JAKARTA - Pemerintah sejak 1 Januari 2020 lalu resmi melarang ekspor nikel dalam bentuk bahan mentah (raw material). Hal ini mengakibatkan Indonesia digugat oleh Uni Eropa (EU) melalui World Trade Organization (WTO). Ada sejumlah pihak yang kasak kusuk menginginkan agar aturan ini diubah. Sehingga Indonesia bisa mengekspor biji nikel lagi.
"Kebijakan ini telah diperkuat melalui Undang-Undang No.3 tahun 2020 tentang Mineral dan Batu Bara (Minerba).
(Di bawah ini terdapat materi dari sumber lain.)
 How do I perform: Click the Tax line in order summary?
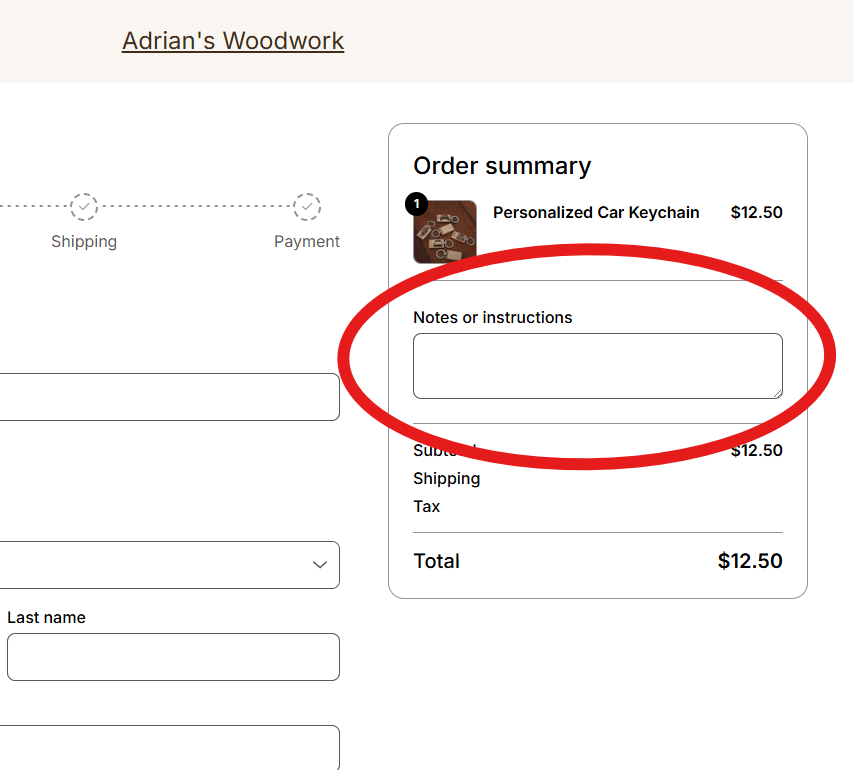[x=427, y=506]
Bahwa tidak boleh menjual barang mentah lagi," ujar Dirjen Mineral dan Batu Bara (Minerba) Kementerian Energi dan Sumber Daya Mineral (ESDM) Ridwan Djamaluddin dalam diskusi virtual di Jakarta, Rabu (13/10).
Menurutnya, kebiasaan lama Indonesia mengekspor biji nikel memang sulit ditinggalkan. Sebab, cara ini dianggap paling cepat memperoleh keuntungan.
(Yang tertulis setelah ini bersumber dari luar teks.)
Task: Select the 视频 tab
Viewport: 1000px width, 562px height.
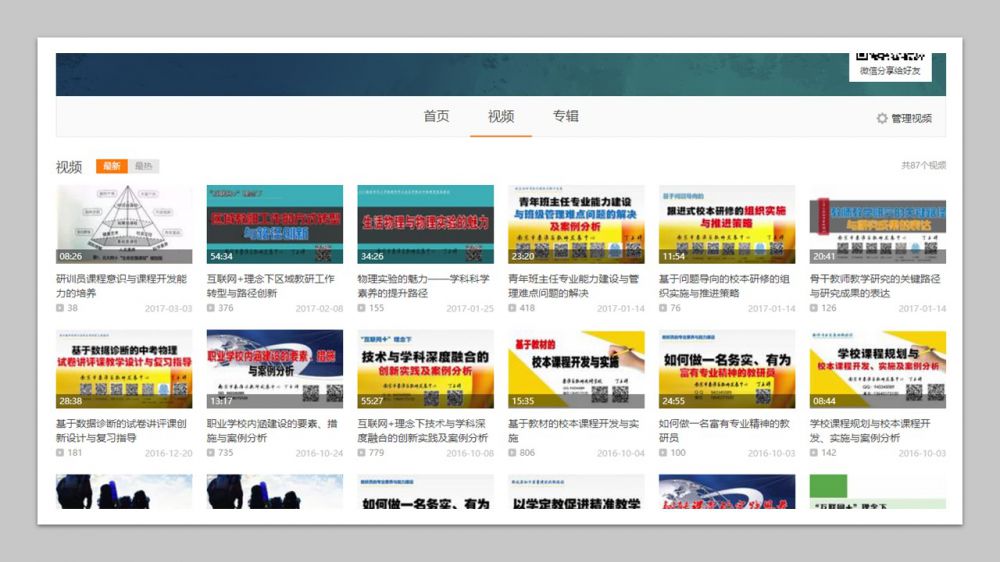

Ada sejumlah pihak nekat memotong beberapa jalur regulasi. Tujuanya agar tetap bisa mengekspor biji nikel. Pihak-pihak tersebyt juga berupaya melobi agar regulasi tersebut dapat diubah alias dikembalikan seperti semula.
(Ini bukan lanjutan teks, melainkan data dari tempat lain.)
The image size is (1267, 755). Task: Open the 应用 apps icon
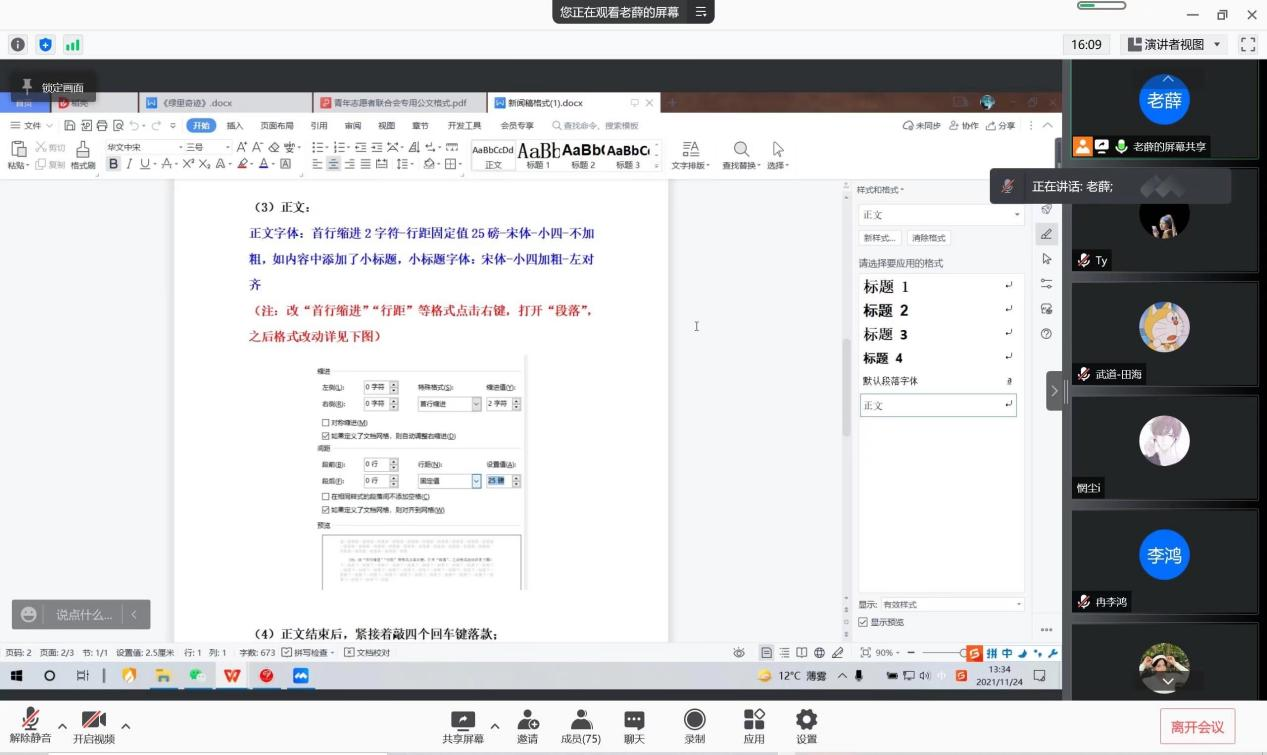(x=753, y=720)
"Sudah jelas Pemerintah Indonesia melarang ekspor biji nikel. Namun, masih ada juga sejumlah pihak yang ke sana kemarin berusaha untuk mengubah regulasi," tuturnya.
Namun, lanjutnya, sikap pemerintah tegas. Yakni tetap melarang ekspor biji nikel. Indonesia menginginkan adanya nilai tambah dari nikel yang diproduksi di dalam negeri.
"Karena itu, harmonisasi regulasi antar lembaga pemerintah jangan bolong-bolong. Jangan sampai Kementerian kami melarang, Kementerian lain mendorong," tukasnya.
Seperti diketahui, Presiden Joko Widodo menegaskan Indonesia tidak akan mengekspor nikel dalam bentuk bahan mentah (raw material). Jokowi mengatakan meski Uni Eropa (EU) menggugat melalui World Trade Organization (WTO), Indonesia tidak gentar.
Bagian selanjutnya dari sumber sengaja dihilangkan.